Rio – Um dos advogados do Banco do Banco Itaú, cujo nome não foi identificado, teve comportamento desrespeitoso e abertamente racista perante a família do jornaleiro Jonas Eduardo Santos de Souza, durante a audiência em que foram ouvidas as testemunhas de acusação realizada na semana passada no 2º Tribunal do Júri do Rio.
“Ele teceu comentários muito maldosos e em tom de extrema arrogância”, contou Maysa Evangelista, advogada constituída pela família e que funciona como assistente de acusação do Ministério Público.
Jonas, 34 anos, foi assassinado com um tiro no peito, às vésperas do Natal do ano passado, pelo segurança Natalício de Souza Marins, depois de ficar retido na porta giratória da agência da Avenida Rio Branco com Nilo Peçanha, centro do Rio.
A advogada disse ter ficado indignada com a atitude do preposto do Itaú. “Foi terrível”, afirmou, acrescentando que um dos irmãos do jornaleiro assassinado, Josias, chegou a se dirigir a ela, com lágrimas nos olhos, pedindo-lhe que tomasse providências.
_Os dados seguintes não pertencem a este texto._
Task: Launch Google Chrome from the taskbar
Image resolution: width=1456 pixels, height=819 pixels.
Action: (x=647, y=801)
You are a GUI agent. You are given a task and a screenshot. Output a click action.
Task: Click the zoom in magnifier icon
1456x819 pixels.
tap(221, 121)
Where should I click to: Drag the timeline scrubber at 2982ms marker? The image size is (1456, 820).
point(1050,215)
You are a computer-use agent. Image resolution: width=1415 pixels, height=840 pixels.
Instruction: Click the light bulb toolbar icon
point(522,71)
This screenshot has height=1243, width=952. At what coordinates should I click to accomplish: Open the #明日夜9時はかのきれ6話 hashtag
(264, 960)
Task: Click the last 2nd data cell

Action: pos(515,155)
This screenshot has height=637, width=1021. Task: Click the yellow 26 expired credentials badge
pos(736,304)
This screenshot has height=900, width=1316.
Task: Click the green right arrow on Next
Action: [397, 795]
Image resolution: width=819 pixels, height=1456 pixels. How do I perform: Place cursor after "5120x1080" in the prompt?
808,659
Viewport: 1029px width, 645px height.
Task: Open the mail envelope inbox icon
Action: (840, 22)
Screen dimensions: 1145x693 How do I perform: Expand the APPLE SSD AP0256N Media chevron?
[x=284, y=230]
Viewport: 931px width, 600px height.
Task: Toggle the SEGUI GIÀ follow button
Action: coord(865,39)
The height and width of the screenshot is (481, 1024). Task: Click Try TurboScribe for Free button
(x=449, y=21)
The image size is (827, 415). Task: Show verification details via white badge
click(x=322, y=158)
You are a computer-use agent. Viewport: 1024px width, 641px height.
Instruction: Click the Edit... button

Afropress não conseguiu informações sobre a identidade do advogado que representou a instituição na audiência.
Entre os comentários feitos pelo advogado, “um rapaz branco, cabelos loiros e de olhos azuis”, foi o de que “como podia ter havido racismo com dois negros”, aludindo ao fato de o assassino também ser negro.
Segundo Maysa, contrastando com a postura do representante do Itaú, os advogados do segurança tiveram comportamento cordial. “Foram respeitosos o tempo inteiro, inclusive com a família presente. Mas o advogado do Itaú, foi de uma arrogância revoltante. Fez o tempo todo, comentários desrespeitosos e de caráter racista. Enquanto ouvia o depoimento das testemunhas de acusação fazia caras e bocas e isso posso dizer porque testemunhei”, afirmou.
Maysa, que é criminalista com certa experiência no acompanhamento de processos de homicídio, disse que nunca presenciou uma atitude tão desrespeitosa com a família de uma vítima, por parte de um colega perante o Tribunal do Júri. “Fiquei chocada”, concluiu.
O assassino foi denunciado por homicídio qualificado por motivo fútil e continua preso. A advogada anunciou que ainda esta semana entrará com ação indenizatória contra o Itaú. Ela negou que o Banco esteja dando qualquer assistência à família da vítima e também informou que jamais foi procurada para qualquer acordo. “Quem deu apoio a família foram as entidades do Movimento Negro e pessoas como o doutor Adami (Humberto Adami, advogado presidente do Instituto de Advocacia Ambiental e Racial). “O Banco não me procurou”, concluiu.